My oldest daughter has a joy that leaves her able to deal with things maturely. It puts things in perspective for her. It comes along with a faith that God is in control in all things. She has less self control than her younger sister, and she is more likely to lay things on the line. Different things bring her joy as well. For one, her music brings out the joy in her life. Anyone who has watched her and heard her sing will tell you this. Also, seeing God place the puzzle pieces of her life together makes her burst with joy. Being content in choices she makes because of her confidence in God's plan for her just lays that joy right out there.

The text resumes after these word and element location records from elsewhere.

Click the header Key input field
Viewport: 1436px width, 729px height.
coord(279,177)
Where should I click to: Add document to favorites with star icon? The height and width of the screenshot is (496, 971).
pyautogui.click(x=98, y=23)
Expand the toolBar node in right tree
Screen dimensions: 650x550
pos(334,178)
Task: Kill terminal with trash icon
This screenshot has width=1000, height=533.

Ironically, my kids bring out the joy in my life. There are other things that do it too, but the girls are a big part of it. I don't do a very good job of letting them know that many times, because life is so darn crazy, stressful, and fast. I hope to do a better job at this in 2011. When someone has such a profound affect on your life, you really should let them know about it.

Monday, January 3, 2011

Okay, I give,

I've never been one to make New Year's resolutions. In fact, I've always thought it was dumb. You're just setting yourself up for disappointment most times, as you strive to accomplish something you failed to do the previous year. This year, however, I'm giving in.

My resolution this year is to live. I don't mean to survive day to day, or to not die in 2011, but I'm going to LIVE. So much of my life has been spent in routine, guilting myself out of what I would really like to do, and this year I'm not letting that get me.

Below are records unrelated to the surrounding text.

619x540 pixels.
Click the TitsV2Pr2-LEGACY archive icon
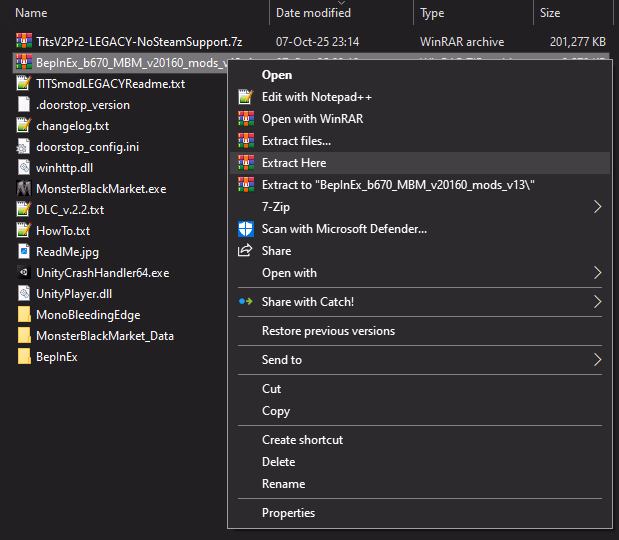click(25, 42)
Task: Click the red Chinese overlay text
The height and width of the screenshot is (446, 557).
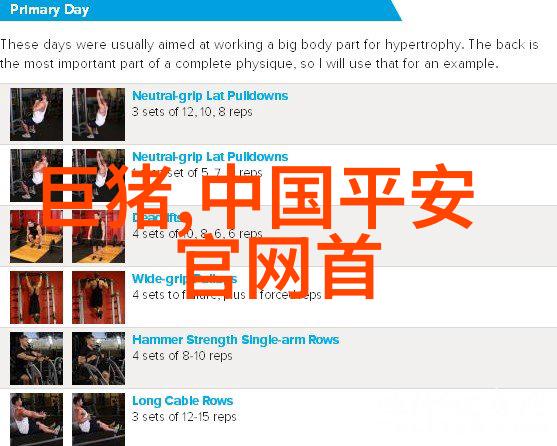Action: 258,231
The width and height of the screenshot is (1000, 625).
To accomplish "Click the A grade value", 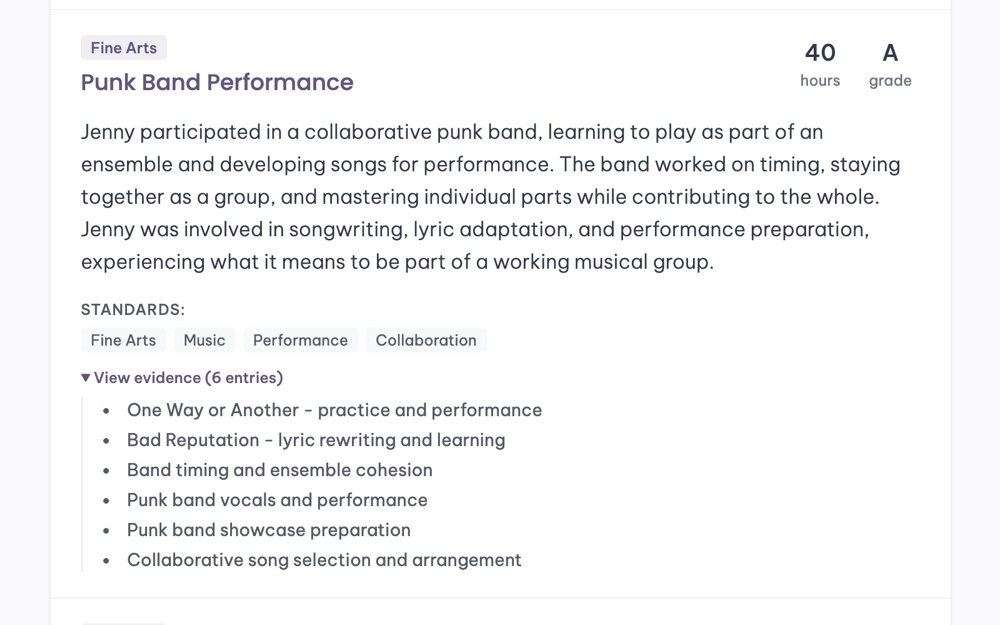I will (890, 52).
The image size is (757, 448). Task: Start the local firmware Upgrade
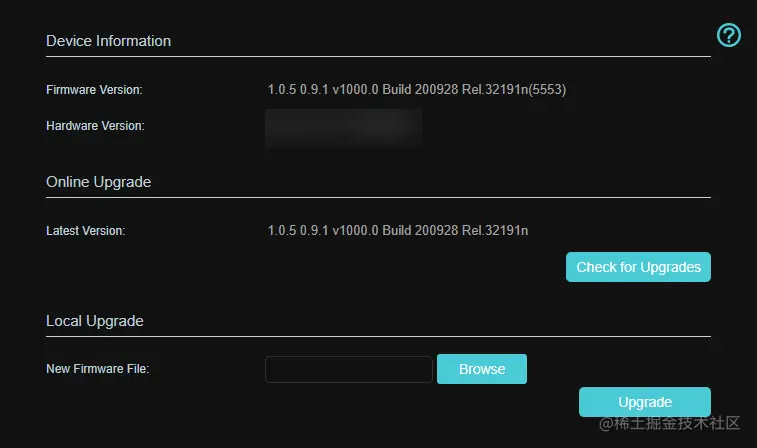(x=645, y=402)
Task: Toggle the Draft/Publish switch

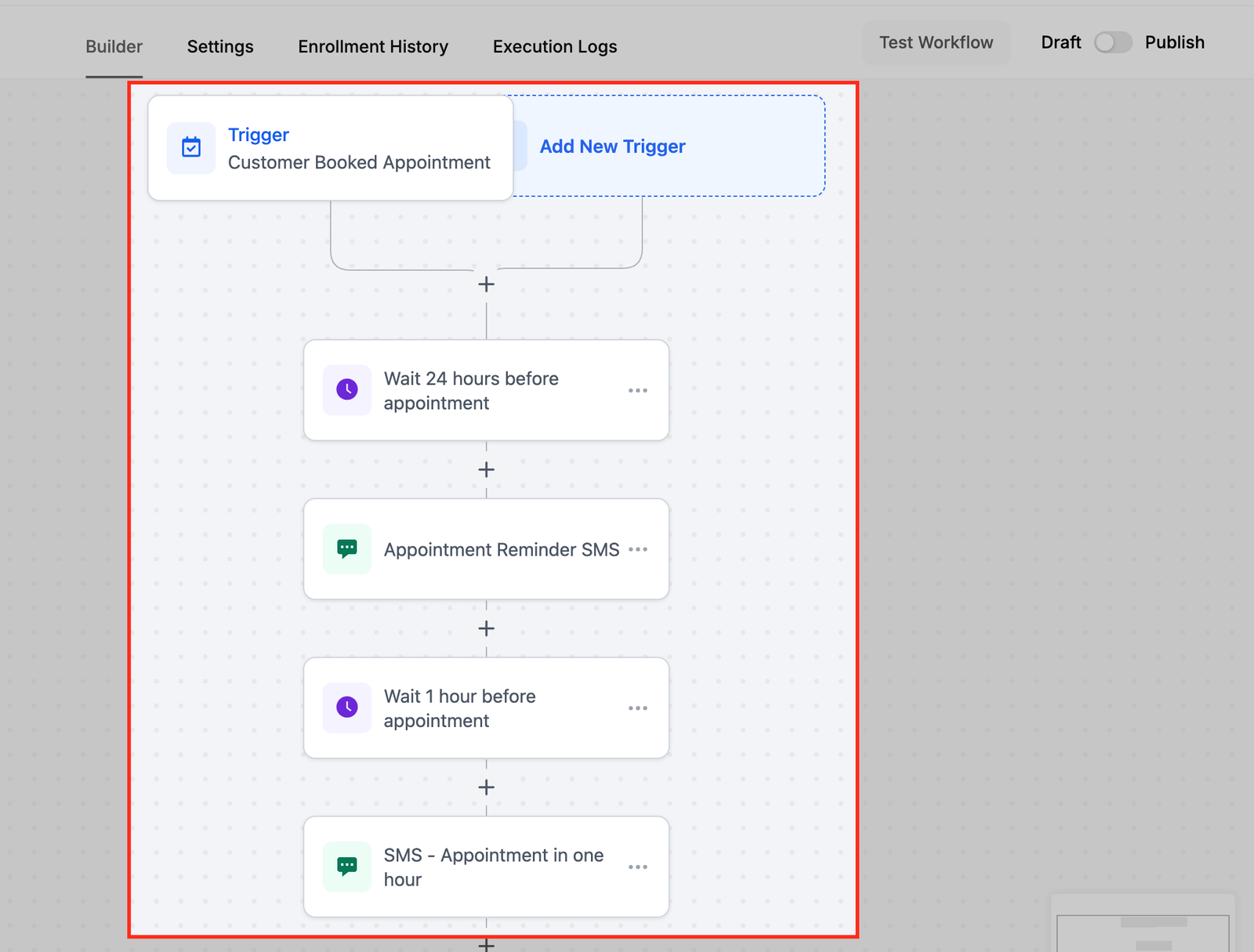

I want to travel. No, I can't afford it, but I'm going somewhere this year. There are a lot of places I've always wanted to see, and I intend to mark one of those off my list this year. Even if it's only for a weekend, I'm going for it.

I'm going to work so hard that I don't feel guilty for getting something for myself every once in a while. I avoid buying myself underwear because I think that the money could be spent on something more pressing. (But what could be more pressing than replacing 5-10 year old underwear?) I may even have a pedicure or two. Yes, I could do it myself, but darnit I don't think it will kill me to have someone else treat me a time or two.

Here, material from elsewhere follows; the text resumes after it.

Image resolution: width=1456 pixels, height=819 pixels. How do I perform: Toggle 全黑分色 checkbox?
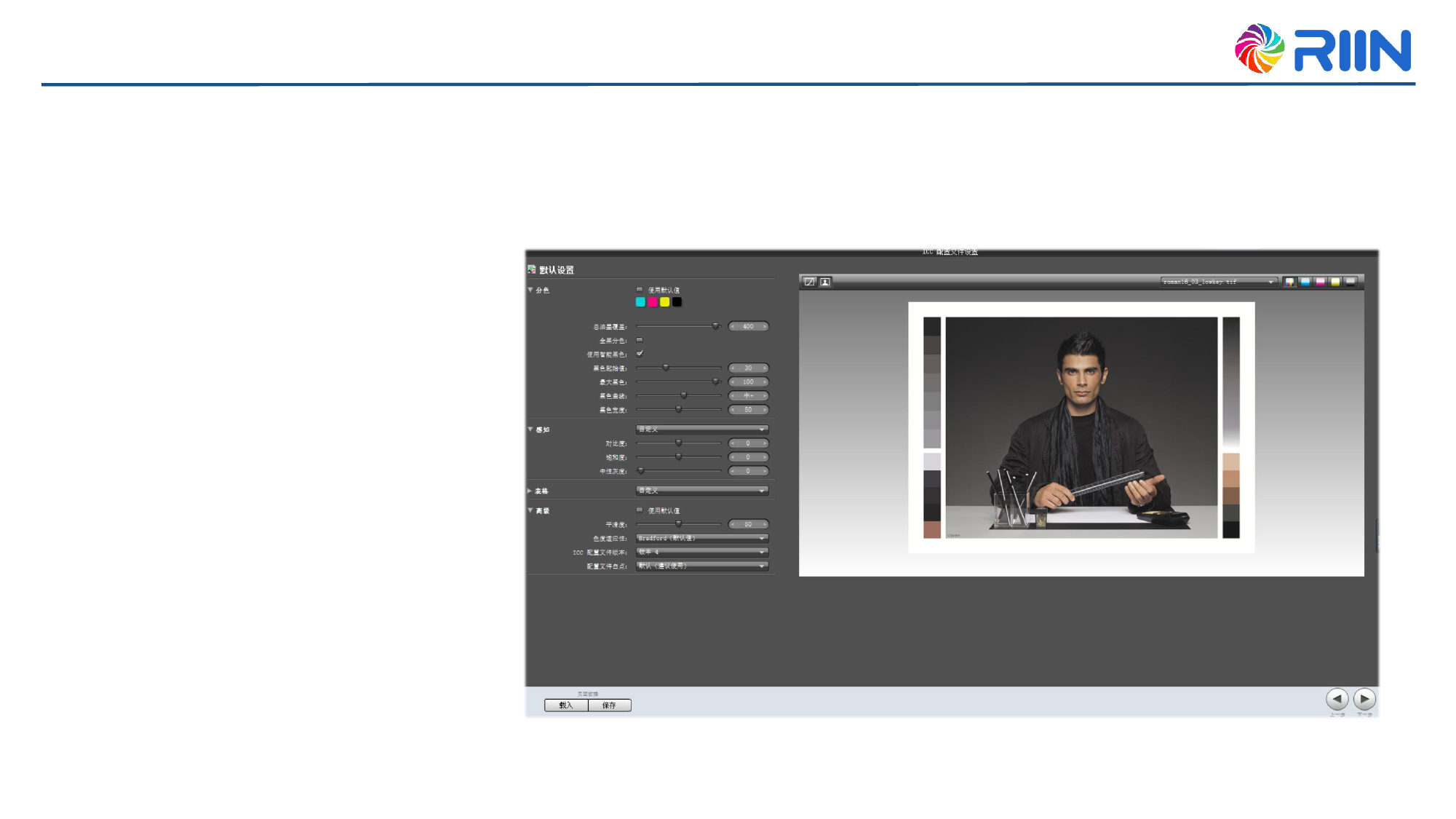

Maybe I'm feeling selfish, or maybe I'm just at a point in my life that I'm realizing it's passing me by. I tend to not grab days by the horns and make them into what I want them to be. Too many times I fall victim to what the day brings. Not this year. I'm tired of living by some weird made up standard that's in my head. Heck, this may just be the year I finally get my tattoo.

Jesus didn't sit around trying to follow rules. He grew His hair long, wore comfy clothes, and hung out with his friends. He enjoyed a good party. (I'm so messed up, because this makes me think of a line in a movie about Jesus in a tuxedo shirt saying "I'm here to party".) He loved others and spent time investing in them. I'm not being disrespectful, I'm just saying that Jesus didn't let anyone tell Him how He was supposed to live. He was just connected enough to His Father to be confident in what is right and wrong.

As long as I stay connected to my Father, and that is one thing I plan to work harder at this year, I don't think it's a bad thing for me to just live life. A friend of mine said that she knows a lady that works in a nursing home, and the lady was telling her that the patients she talks to that lived life to the fullest never had regrets. It's the ones that never did things they wanted to do that were saddened by the thought of never having the chance again. This had a profound affect on me. What a joy it would be to look back at my life and say that I didn't leave anything undone. I don't know if that is even possible, but I'm going to start giving it a good fighting try this year.